Lotz urges Christians to know the prophetic timeline so they can respond faithfully. She admits the timeline is complex but insists it matters: “For myself … I think we’re at the end of that timeline,” she said. That conviction shapes how she reads current events.
The conversation even turned to tragic headlines and cultural shock, including the assassination of Charlie Kirk and the surge of young people toward faith. Reflecting on grief and purpose, Lotz recalled a verse that came into her mind, the image of death producing life. The biblical lens is how she frames national sorrow and spiritual stirrings.

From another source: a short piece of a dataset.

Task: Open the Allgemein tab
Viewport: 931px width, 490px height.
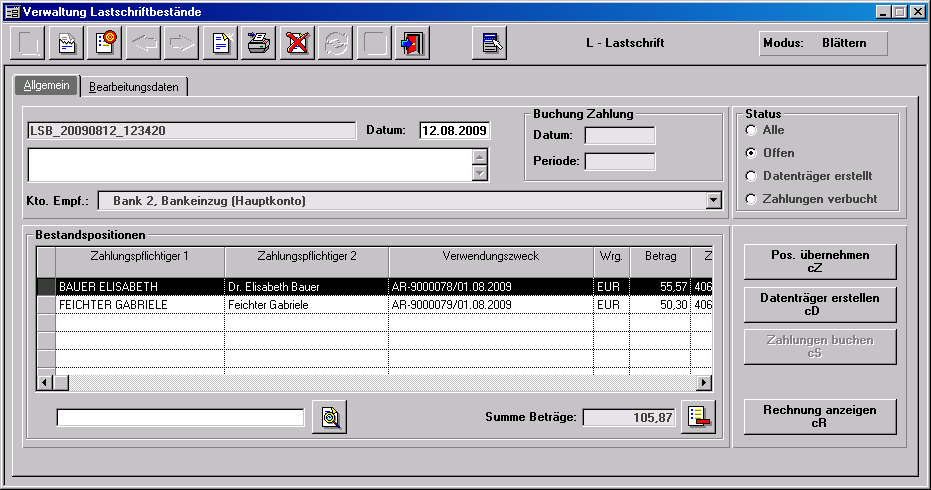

She quoted a verse that has anchored her thinking: “Very truly I tell you, unless a kernel of wheat falls to the ground and dies, it remains only a single seed. But if it dies, it produces many seeds.” Lotz then explained, “In other words, God can bring incredible life from death and blessing from brokenness.”
Lotz watched how mourning might be transmuted into a wider harvest of souls. She reflected, “And I look at Charlie Kirk’s death, as untimely as it was, as much as I grieve for his wife and his children, I wonder if … that’s the grain of wheat and God allowed him to fall into the ground, so to speak, and die because, from from his death, is springing up just thousands of people’s lives who are being impacted and changed.”
She affirmed Kirk’s life and the greater ripple she believes it now creates: “He lived to declare his faith and values and point people towards the Lord,” she said. “And his death has done that in a way … much more than his life ever did.”
Above all, Lotz wants readers to walk Revelation with clarity and hope. “At the end of everything, Jesus reigns,” she said. “So good overcomes evil, and love overcomes hate. Jesus overcomes the devil.”